# WHAT YOU NEED TO DO
Please repeat the whole listing exactly, but leave the pictures out.

····················

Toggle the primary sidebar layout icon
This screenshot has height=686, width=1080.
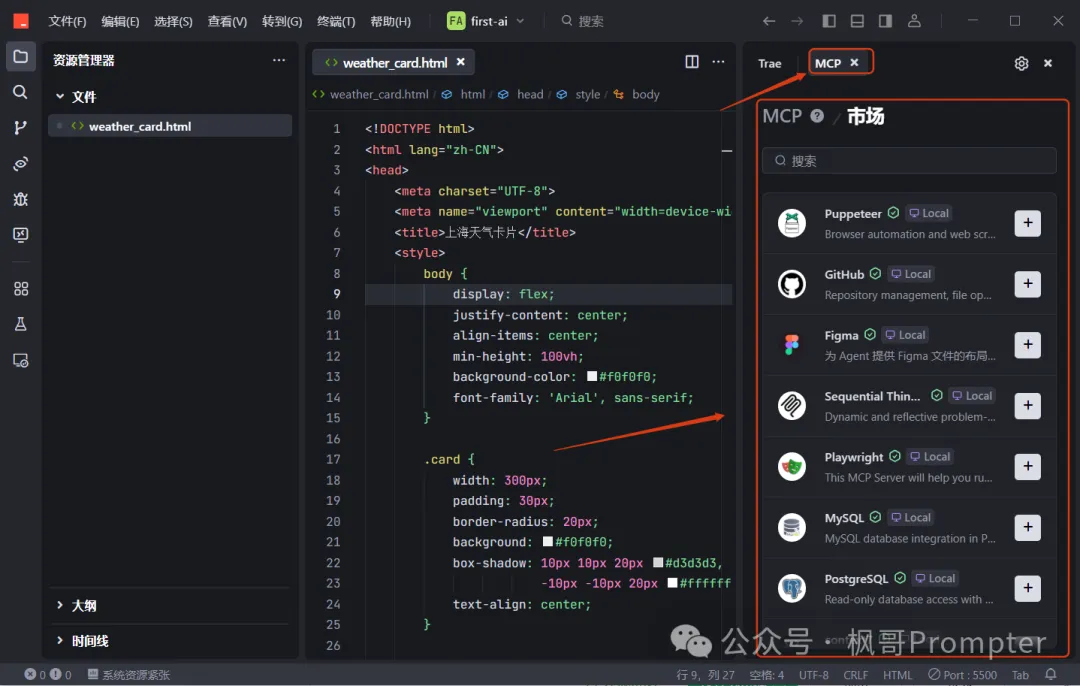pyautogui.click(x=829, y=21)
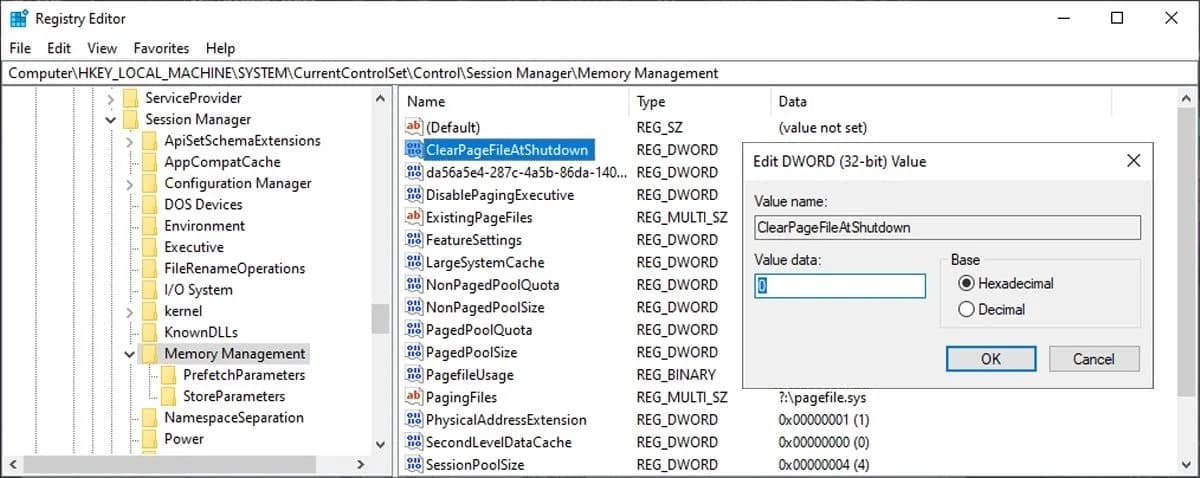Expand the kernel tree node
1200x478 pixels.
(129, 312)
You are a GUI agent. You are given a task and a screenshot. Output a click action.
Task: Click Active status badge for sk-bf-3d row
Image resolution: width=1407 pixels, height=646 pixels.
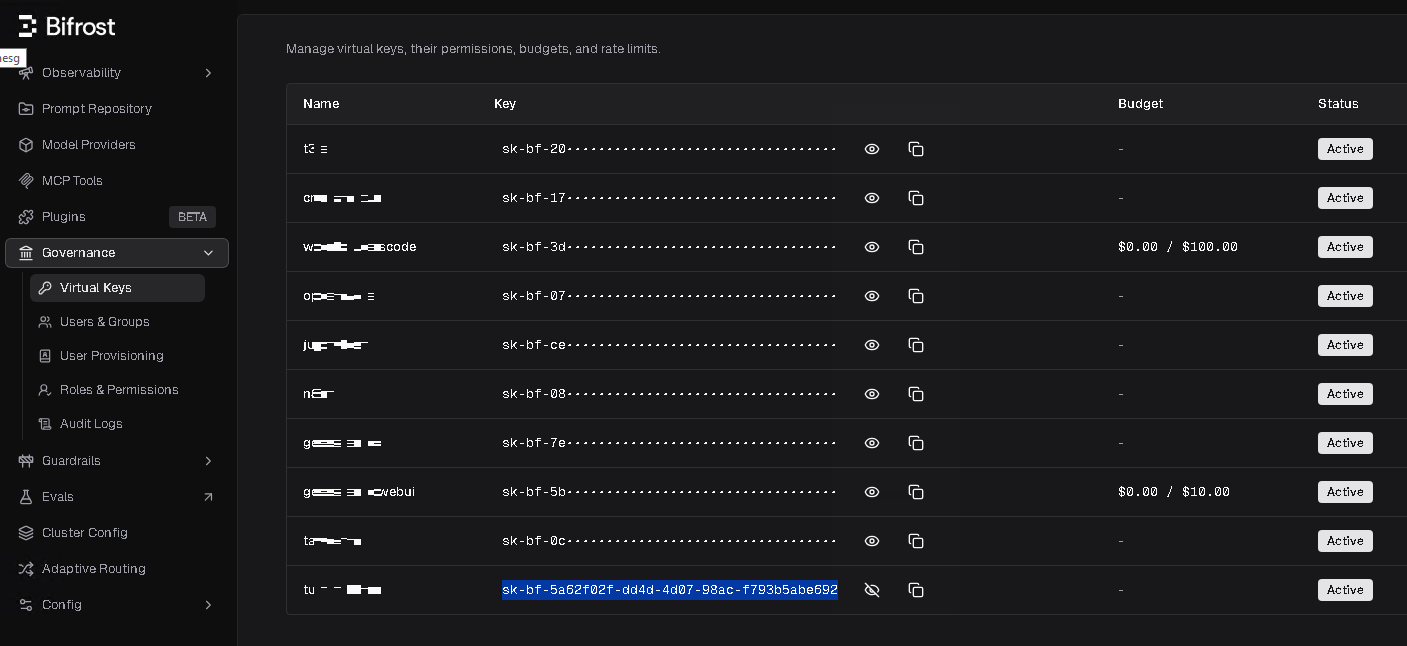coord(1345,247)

····················

# EXERCISE RESULT
Toggle the primary sidebar layout icon
This screenshot has height=686, width=1080.
pyautogui.click(x=829, y=21)
Expand the kernel tree node
1200x478 pixels.
(129, 312)
You are a GUI agent. You are given a task and a screenshot. Output a click action.
Task: Click Active status badge for sk-bf-3d row
Image resolution: width=1407 pixels, height=646 pixels.
coord(1345,247)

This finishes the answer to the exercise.